Open aronchick opened 2 years ago
ARGH, i'm stumped. Here's the two compiles working/not working.
Differences between them both - the working one deployed to AWS, and reads 1.8.1 as the KFP version (not sure how this is possible) gcp-not-working.tar.gz
The non-working on deployed to GCP, and doesn't work on release-1.4, release-1.5 or master. [Uploading aws-working.tar.gz…]()
Thoughts? Happy to pair if this helps.
OK, after hacking at this for the day, it LOOKS like the issue was how i set Kubeflow up on GKE.
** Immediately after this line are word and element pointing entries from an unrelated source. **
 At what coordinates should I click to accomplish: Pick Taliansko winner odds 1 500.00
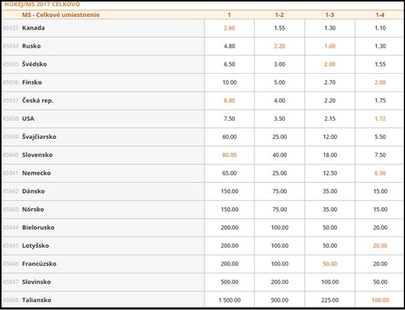pyautogui.click(x=229, y=300)
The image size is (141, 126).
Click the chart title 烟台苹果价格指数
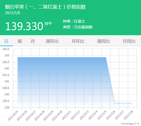45,7
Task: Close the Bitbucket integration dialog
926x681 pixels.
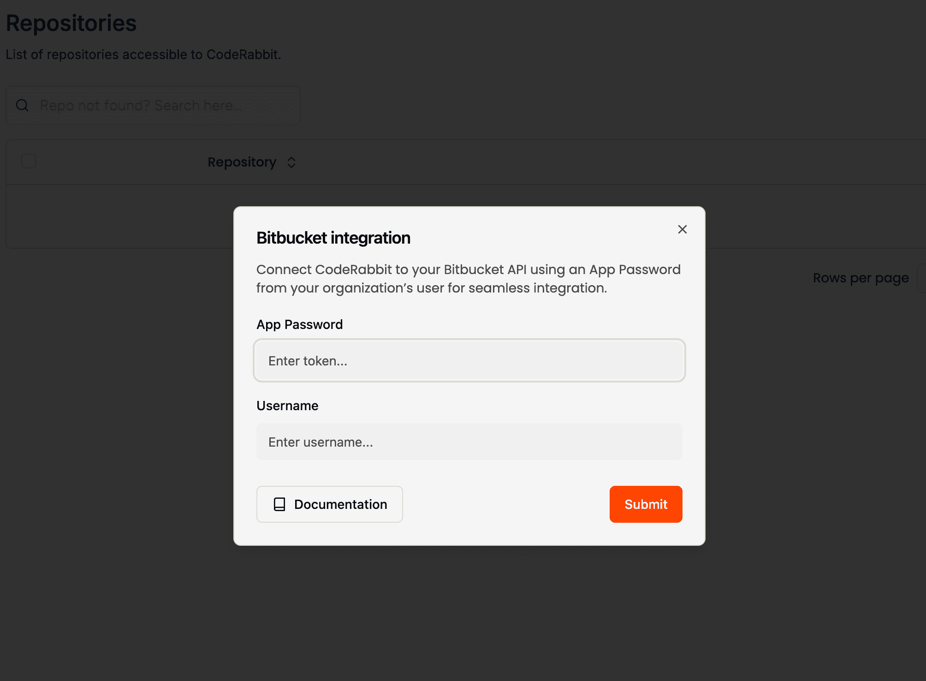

I was installing from this page - https://www.kubeflow.org/docs/components/pipelines/installation/localcluster-deployment/:
KFP_ENV=platform-agnostic
kubectl apply -k cluster-scoped-resources/
kubectl wait crd/applications.app.k8s.io --for condition=established --timeout=60s
kubectl apply -k "env/${KFP_ENV}/"
kubectl wait pods -l application-crd-id=kubeflow-pipelines -n kubeflow --for condition=Ready --timeout=1800s
But it looks like this page is the correct one - https://www.kubeflow.org/docs/components/pipelines/installation/standalone-deployment/: 1.8.1
export PIPELINE_VERSION=1.8.1
kubectl apply -k "github.com/kubeflow/pipelines/manifests/kustomize/cluster-scoped-resources?ref=$PIPELINE_VERSION"
kubectl wait --for condition=established --timeout=60s crd/applications.app.k8s.io
kubectl apply -k "github.com/kubeflow/pipelines/manifests/kustomize/env/dev?ref=$PIPELINE_VERSION"
2.0.0-alpha.2
export PIPELINE_VERSION=2.0.0-alpha.2
kubectl apply -k "github.com/kubeflow/pipelines/manifests/kustomize/cluster-scoped-resources?ref=$PIPELINE_VERSION"
kubectl wait --for condition=established --timeout=60s crd/applications.app.k8s.io
kubectl apply -k "github.com/kubeflow/pipelines/manifests/kustomize/env/dev?ref=$PIPELINE_VERSION"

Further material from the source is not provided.